Ha Eun stopped in front of Ji Hun. She was very close, scanning his eyes looking for that void she had seen in the concrete skeleton. But she didn't find the void this time. She found a deaf wall.
"He doesn't intend to lose, Sung Joon," she said in a faint voice. "Look at his eyes."
Sung Joon laughed mockingly, not taking his sister's words seriously.
"As long as he ruins my father's deal, I don't care what's going on in his head." Sung Joon turned toward the elevator. "I'll leave the keys. Start training."
He stepped into the elevator, and the glass doors slid shut behind him.
They didn't speak. The sound of the descending elevator gradually faded, leaving behind a silence as heavy as lead. Ha Eun heard his breathing in the vast room, and he felt the smoke of her cigarette drifting between them like a transparent barrier.
She crushed her cigarette in a glass ashtray. She didn't ask about his plan; she was too smart to need an explanation.
"The keys are on the table," she said in a voice devoid of any sympathy, and turned to leave.
Ji Hun slowly took off his dark coat and tossed it onto the nearest chair. Underneath, he was wearing a gray cotton shirt.
He grabbed a roll of boxing hand wraps and began winding it slowly around his hand. The sound of the rough fabric scraping against his skin was the only thing cutting through the silence.

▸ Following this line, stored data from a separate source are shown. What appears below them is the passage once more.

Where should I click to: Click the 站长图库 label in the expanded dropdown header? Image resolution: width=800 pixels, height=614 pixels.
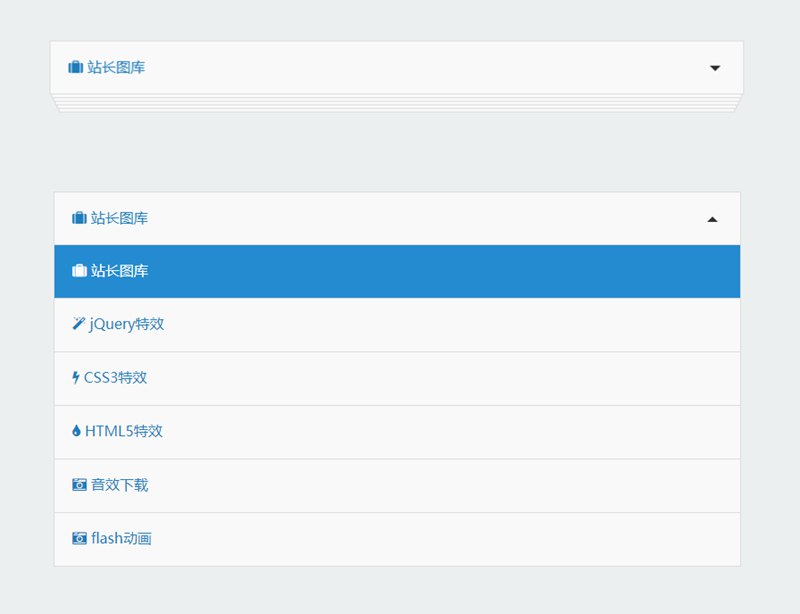pyautogui.click(x=120, y=218)
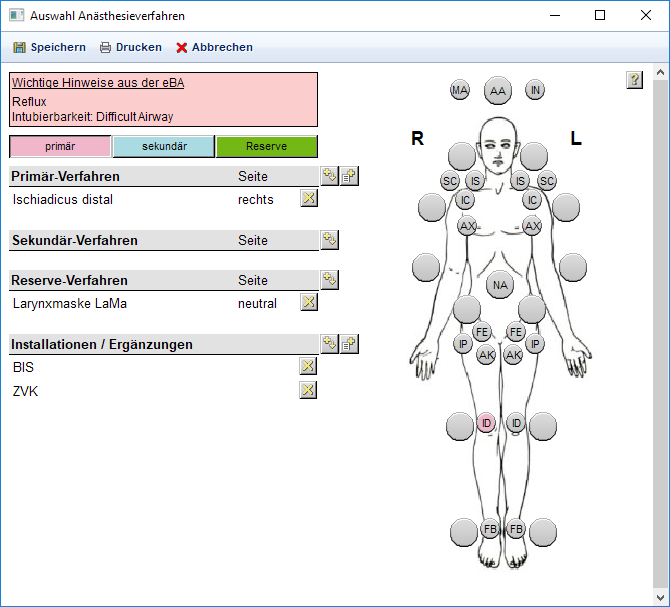
Task: Open the list icon beside Installationen / Ergänzungen
Action: 349,344
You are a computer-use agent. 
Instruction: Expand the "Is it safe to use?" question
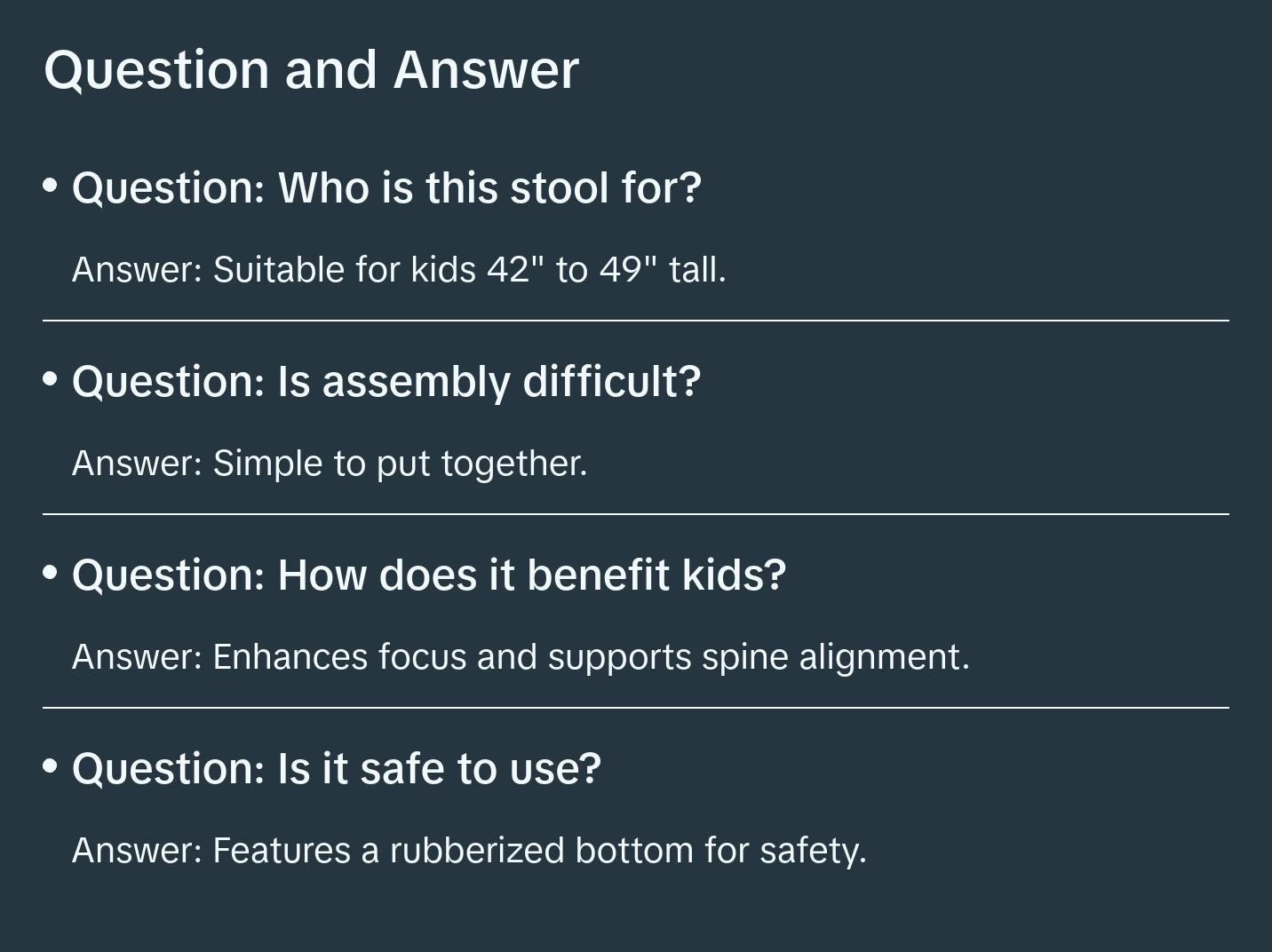tap(337, 769)
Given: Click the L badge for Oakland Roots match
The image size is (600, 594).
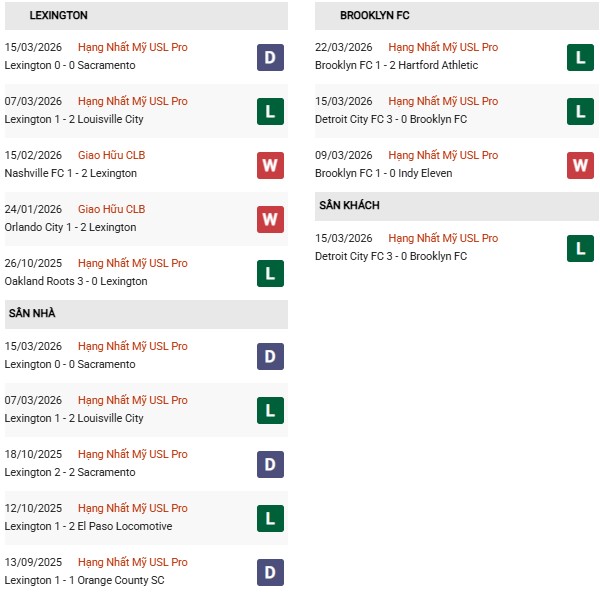Looking at the screenshot, I should click(270, 273).
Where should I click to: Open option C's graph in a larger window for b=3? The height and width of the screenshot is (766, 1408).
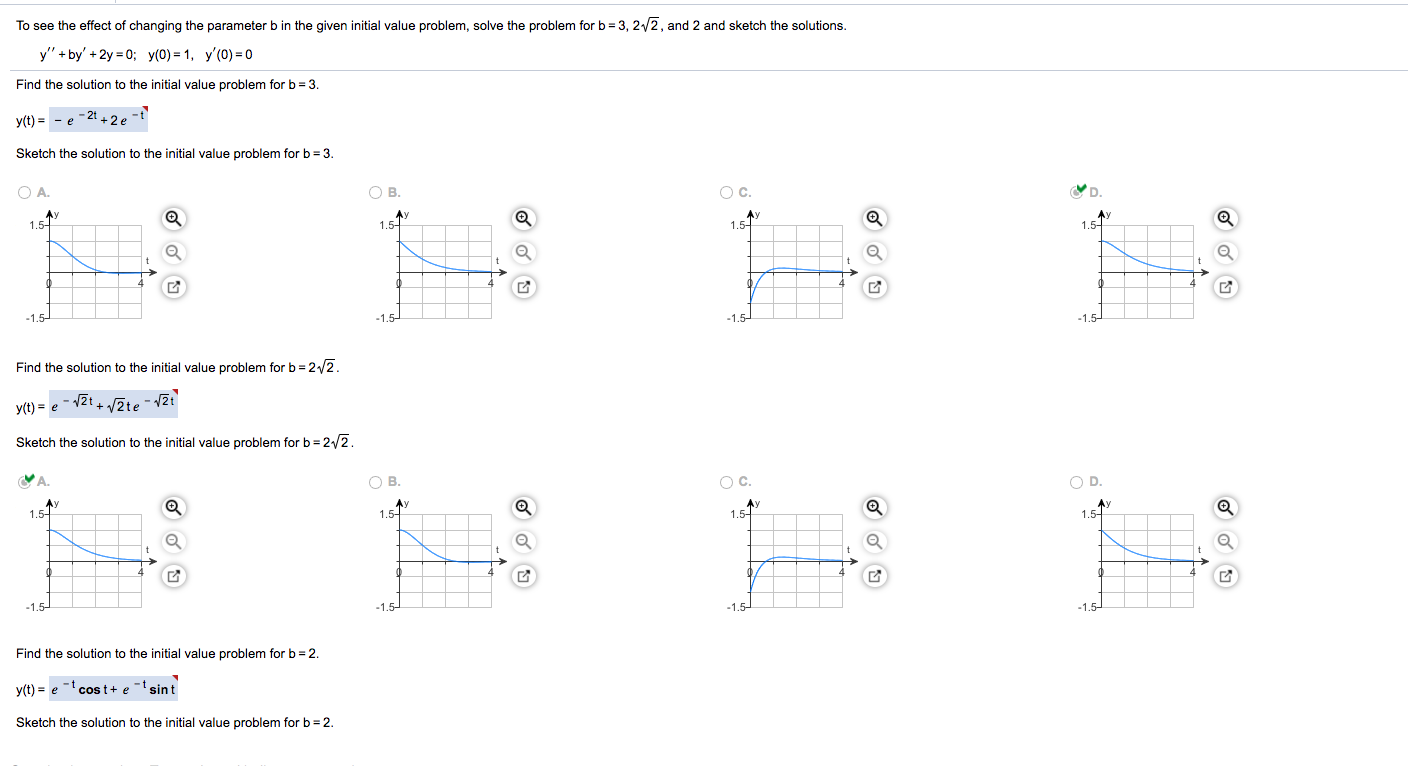point(875,288)
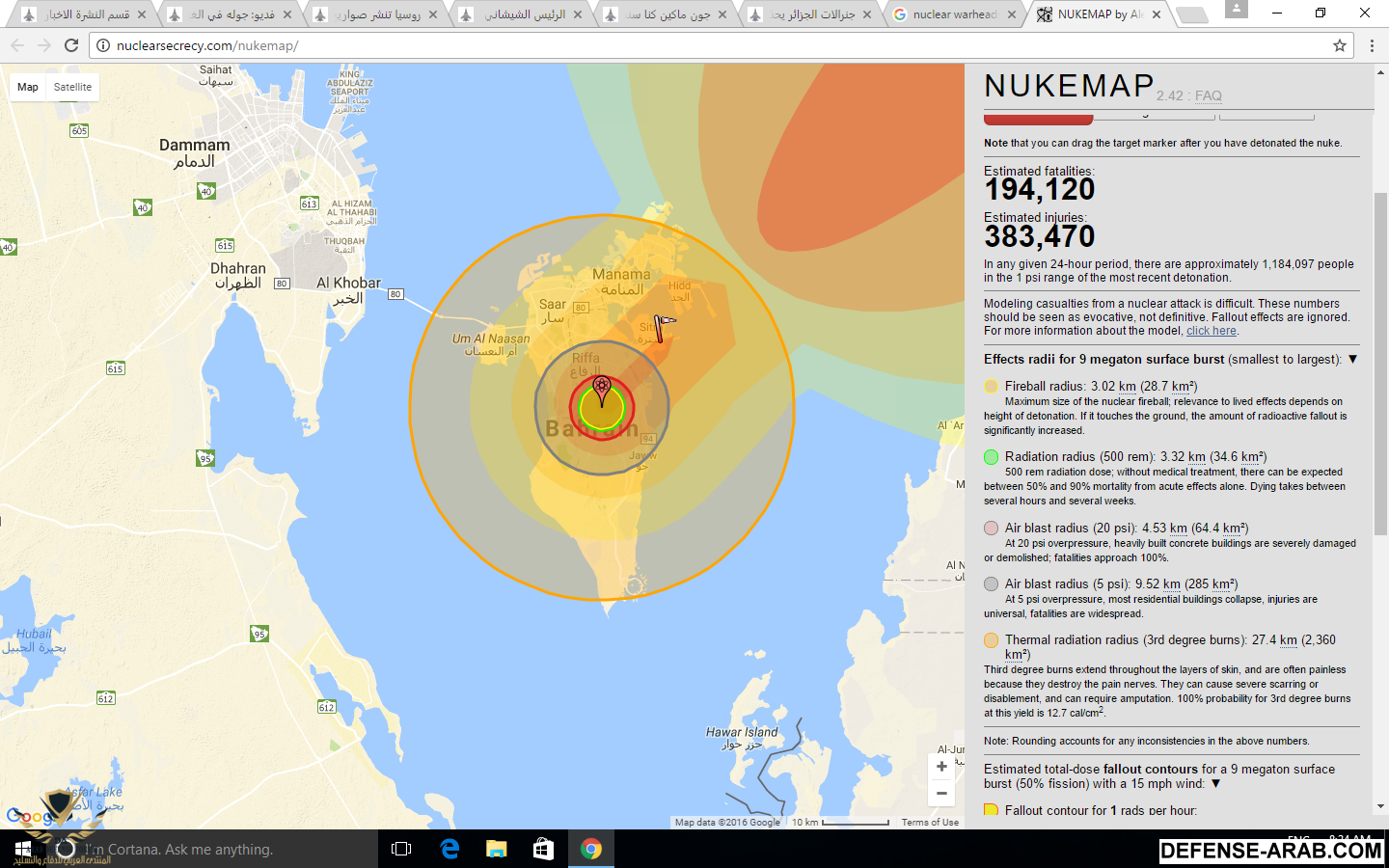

Every wrap around his knuckle reminded him of the video. With every knot of fabric, he felt Han Jae Won tightening the collar around his neck. Then, for a brief second, the suffocating smell of ammonia from his mother's old uniform flashed in his memory.
"The rival company..." Ji Hun said in a gravelly voice, pulling the wrap tight around his wrist. "Is Taeyang Chemicals."
Ha Eun's footsteps froze before she reached the elevator. She remembered the background check she had read about him perfectly. Taeyang wasn't just a rival real estate company; it was the factory that had poisoned his mother's lungs to death.
She turned to look at him slowly.
Ji Hun wasn't looking at her. He had already climbed through the white ropes into the center of the ring. He stood there under the bright lights, staring into the empty space. He didn't take a fighting stance, and he didn't throw a single punch in the air. His hands hung loosely at his sides, then slowly, he tightened his wrapped fingers until his knuckles whitened, turning into solid fists.
He stood perfectly still, letting the silence of the cold room press against his shoulders.